▸ Written exercise: Print the stretch of rows from the first row through the row that contains "Click the Seal", with no changes.

▸ Raw records:

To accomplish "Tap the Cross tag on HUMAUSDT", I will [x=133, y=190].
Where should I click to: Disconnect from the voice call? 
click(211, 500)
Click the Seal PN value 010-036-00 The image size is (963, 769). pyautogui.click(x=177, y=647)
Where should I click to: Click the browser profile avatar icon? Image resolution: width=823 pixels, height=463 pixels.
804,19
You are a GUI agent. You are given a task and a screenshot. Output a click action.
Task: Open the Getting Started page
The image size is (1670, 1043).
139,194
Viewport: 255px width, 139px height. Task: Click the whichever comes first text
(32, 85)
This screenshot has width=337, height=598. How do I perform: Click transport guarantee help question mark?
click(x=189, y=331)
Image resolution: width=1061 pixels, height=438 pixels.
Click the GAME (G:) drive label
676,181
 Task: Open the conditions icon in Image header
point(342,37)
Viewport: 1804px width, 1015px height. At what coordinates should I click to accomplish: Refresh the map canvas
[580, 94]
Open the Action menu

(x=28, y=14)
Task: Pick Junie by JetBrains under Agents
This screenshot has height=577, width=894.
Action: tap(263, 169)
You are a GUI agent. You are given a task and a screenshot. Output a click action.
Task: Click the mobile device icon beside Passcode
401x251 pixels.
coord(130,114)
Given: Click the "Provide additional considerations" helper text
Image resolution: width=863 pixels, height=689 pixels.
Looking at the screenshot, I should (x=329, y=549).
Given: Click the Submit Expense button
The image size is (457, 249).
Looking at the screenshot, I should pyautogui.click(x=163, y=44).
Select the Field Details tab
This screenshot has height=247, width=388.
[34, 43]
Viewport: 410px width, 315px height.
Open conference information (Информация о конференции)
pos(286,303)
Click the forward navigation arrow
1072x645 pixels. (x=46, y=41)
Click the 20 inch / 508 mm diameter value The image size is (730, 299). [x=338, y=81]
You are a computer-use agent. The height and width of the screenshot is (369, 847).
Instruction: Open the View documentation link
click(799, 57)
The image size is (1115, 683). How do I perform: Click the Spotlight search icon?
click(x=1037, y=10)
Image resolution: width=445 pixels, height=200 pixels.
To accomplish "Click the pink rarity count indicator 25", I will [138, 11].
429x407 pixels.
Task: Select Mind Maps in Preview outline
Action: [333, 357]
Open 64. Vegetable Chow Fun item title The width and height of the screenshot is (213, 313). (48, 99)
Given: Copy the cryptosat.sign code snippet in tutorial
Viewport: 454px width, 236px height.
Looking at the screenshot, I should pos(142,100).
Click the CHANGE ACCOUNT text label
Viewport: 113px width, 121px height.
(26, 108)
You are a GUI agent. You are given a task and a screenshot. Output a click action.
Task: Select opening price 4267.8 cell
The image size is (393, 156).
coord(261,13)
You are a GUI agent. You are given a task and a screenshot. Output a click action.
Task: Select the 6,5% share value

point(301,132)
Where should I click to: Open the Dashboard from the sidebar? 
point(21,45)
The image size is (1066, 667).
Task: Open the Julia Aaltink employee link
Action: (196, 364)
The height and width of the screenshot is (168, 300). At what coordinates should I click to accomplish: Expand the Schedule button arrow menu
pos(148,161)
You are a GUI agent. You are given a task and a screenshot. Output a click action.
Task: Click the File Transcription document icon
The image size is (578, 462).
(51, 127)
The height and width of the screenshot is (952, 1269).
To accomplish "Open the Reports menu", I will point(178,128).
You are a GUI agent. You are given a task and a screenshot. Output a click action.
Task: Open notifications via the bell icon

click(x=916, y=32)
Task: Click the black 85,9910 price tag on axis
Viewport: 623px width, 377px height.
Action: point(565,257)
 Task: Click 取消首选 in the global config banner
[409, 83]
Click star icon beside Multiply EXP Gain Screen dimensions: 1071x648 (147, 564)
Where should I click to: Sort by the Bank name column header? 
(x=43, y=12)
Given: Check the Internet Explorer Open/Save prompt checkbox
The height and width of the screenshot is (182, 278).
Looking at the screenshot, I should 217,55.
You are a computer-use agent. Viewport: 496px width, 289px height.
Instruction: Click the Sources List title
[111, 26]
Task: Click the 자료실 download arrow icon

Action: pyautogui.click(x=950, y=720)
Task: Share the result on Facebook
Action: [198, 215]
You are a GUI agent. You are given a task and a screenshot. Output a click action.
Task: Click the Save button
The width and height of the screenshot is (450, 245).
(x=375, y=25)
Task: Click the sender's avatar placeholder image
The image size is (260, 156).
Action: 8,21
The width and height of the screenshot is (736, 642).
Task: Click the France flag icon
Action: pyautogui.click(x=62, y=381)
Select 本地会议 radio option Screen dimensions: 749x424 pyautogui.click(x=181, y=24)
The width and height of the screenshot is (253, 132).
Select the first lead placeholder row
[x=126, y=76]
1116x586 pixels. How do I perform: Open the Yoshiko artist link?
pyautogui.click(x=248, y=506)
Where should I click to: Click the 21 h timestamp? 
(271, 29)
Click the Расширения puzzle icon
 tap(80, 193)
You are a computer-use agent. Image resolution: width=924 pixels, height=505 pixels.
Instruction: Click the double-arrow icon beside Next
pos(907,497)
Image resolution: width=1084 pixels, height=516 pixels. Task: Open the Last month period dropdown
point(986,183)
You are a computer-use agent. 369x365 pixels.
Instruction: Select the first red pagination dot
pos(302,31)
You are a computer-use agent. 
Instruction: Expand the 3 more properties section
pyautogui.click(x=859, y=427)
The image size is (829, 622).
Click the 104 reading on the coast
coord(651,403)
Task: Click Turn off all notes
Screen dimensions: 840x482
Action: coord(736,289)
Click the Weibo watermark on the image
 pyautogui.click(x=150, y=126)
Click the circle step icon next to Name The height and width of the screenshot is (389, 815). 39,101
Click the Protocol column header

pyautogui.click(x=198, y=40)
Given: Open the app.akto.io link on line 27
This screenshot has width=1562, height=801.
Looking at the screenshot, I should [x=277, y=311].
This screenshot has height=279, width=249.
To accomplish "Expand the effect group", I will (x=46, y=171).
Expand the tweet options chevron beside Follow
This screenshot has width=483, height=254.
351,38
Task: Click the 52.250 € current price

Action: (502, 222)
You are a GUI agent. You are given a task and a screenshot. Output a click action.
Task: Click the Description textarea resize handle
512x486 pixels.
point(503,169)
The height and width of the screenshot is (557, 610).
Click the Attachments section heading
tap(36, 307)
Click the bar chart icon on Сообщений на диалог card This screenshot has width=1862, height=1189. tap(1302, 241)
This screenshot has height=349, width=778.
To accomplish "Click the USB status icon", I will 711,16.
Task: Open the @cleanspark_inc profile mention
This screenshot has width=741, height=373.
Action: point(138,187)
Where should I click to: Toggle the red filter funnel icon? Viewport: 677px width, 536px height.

▸ Problem solution:
To accomplish "Tap the Cross tag on HUMAUSDT", I will [x=133, y=190].
Where should I click to: Disconnect from the voice call? 
click(211, 500)
Click the Seal PN value 010-036-00 The image size is (963, 769). pyautogui.click(x=177, y=647)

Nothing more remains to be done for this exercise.